In some parts of the world, such as Denmark, government is investing in ways to help people adapt to the trend towards automation. Education is part of that investment, but not every laborer will be able to meet the demands of learning a skilled-trade. Unskilled labor was a backbone of American industry for years—but, first, with offshoring, and now with automation, that backbone is broken. There is nowhere for the unskilled laborer to go. Some look to organizations and businesses to address the problem ethically, and that is what Goldsmith has called on companies to do—but it is by no means an easy solution, as companies are already feeling the pressure to use automation to stay ahead of the curve.

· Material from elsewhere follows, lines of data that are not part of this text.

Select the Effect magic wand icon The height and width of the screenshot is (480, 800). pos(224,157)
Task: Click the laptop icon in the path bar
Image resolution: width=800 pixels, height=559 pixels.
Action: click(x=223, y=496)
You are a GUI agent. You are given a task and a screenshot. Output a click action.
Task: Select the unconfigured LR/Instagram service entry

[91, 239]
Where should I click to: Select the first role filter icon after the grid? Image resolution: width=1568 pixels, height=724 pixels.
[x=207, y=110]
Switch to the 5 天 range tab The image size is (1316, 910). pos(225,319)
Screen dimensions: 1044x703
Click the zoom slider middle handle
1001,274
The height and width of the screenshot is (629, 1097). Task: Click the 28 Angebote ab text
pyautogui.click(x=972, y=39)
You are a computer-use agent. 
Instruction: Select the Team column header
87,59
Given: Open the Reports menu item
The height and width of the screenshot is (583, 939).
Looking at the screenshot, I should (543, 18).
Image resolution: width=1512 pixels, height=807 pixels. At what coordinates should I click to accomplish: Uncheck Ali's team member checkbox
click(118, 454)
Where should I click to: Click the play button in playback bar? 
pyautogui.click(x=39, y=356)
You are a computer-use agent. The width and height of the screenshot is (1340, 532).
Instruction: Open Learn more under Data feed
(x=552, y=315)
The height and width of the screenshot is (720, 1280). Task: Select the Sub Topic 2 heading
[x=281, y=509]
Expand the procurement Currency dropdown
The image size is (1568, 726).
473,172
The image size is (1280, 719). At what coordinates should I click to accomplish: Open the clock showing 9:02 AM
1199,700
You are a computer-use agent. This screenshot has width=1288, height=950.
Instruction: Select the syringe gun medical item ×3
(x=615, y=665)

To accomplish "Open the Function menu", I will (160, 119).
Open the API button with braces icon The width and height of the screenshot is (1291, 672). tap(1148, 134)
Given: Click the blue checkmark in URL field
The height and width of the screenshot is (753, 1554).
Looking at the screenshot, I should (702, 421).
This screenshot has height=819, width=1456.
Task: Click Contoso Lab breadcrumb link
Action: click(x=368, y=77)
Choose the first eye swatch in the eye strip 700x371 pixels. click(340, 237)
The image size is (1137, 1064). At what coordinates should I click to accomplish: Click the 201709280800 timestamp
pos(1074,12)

However, they are undermining their own advantage because the working poor will not be able to support the companies’ business models in the future.
Intervention will be needed in some manner, but the trend towards automation risks causing a massive wave of poverty growth around the world. Automation may benefit those who have learned skilled-trades or who are able to work with AI, but this population will eventually dwindle as well because the economy will not grow at the same time poverty is increasing exponentially. The only remedy for poverty is labor paid with a fair wage. If there is no labor to be offered because everything has been taken over by automation, the future of mankind is seriously in jeopardy, and Wike and Stokes (2018) show that this concern is widespread among the populace.
Conclusion
The issue of automation and the risk it brings of displacing jobs is a real one that must be faced, according to the experts in the field. The companies of the world are moving more and more towards automation, but they may be rushing headlong into their own demise. Companies must participate in a two-way exchange with communities: they provide jobs and communities provide consumers. If that exchange becomes one-sided, the relationship breaks down and the social organization completely falls apart altogether. This is the greatest risk to manage of all.